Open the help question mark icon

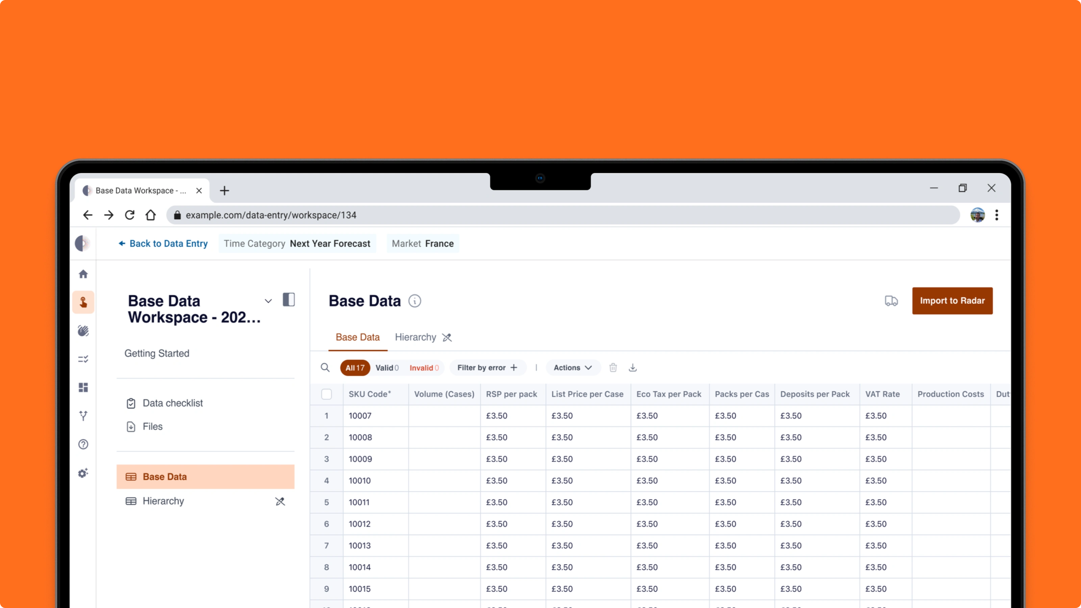83,444
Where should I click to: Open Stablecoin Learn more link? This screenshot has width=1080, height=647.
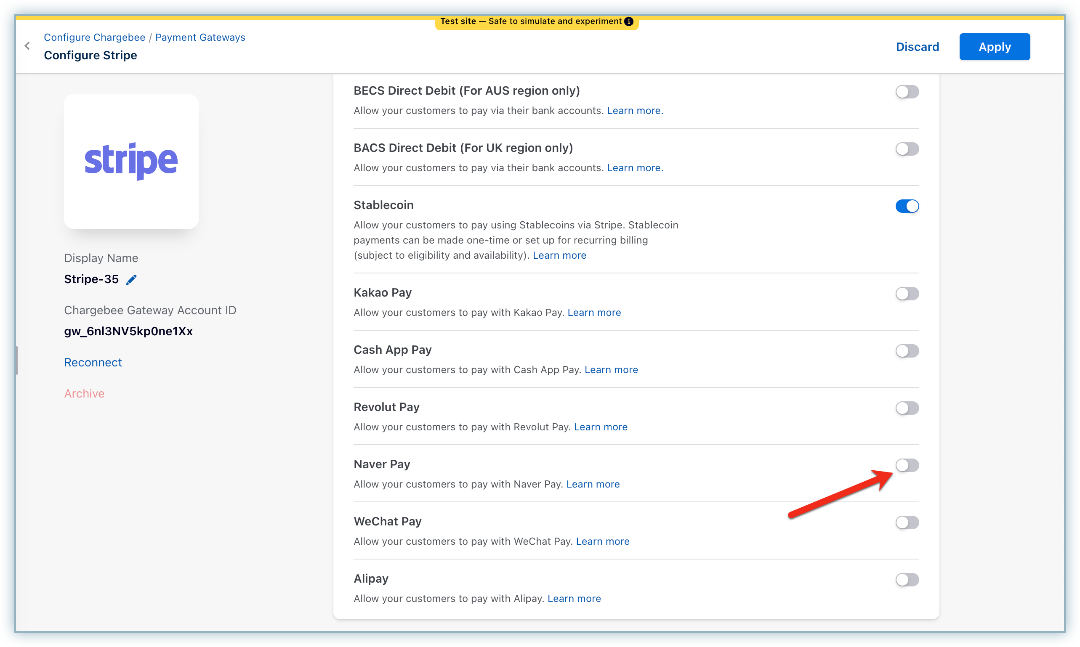tap(559, 255)
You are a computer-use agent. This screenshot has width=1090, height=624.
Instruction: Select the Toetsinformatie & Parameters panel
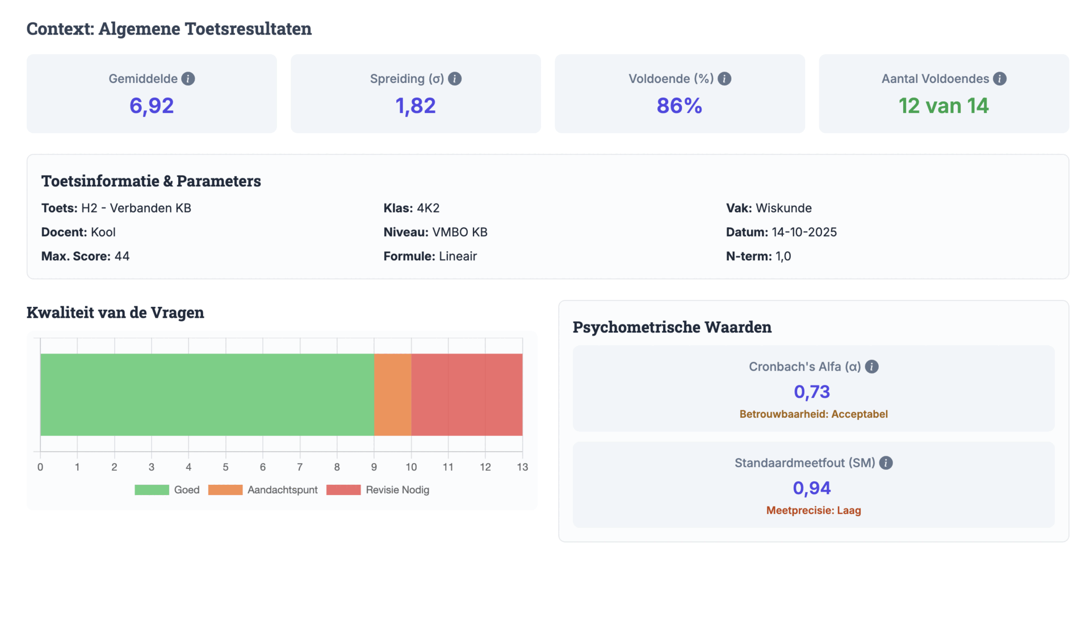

* _TO DO_: Copy exactly the lines from the one containing "You are a computer-use" through the final line of the records above, both included, and leave out any pictures.

* _COMPLETED TASK_:
You are a computer-use agent. This screenshot has width=1090, height=624.
Instruction: Select the Toetsinformatie & Parameters panel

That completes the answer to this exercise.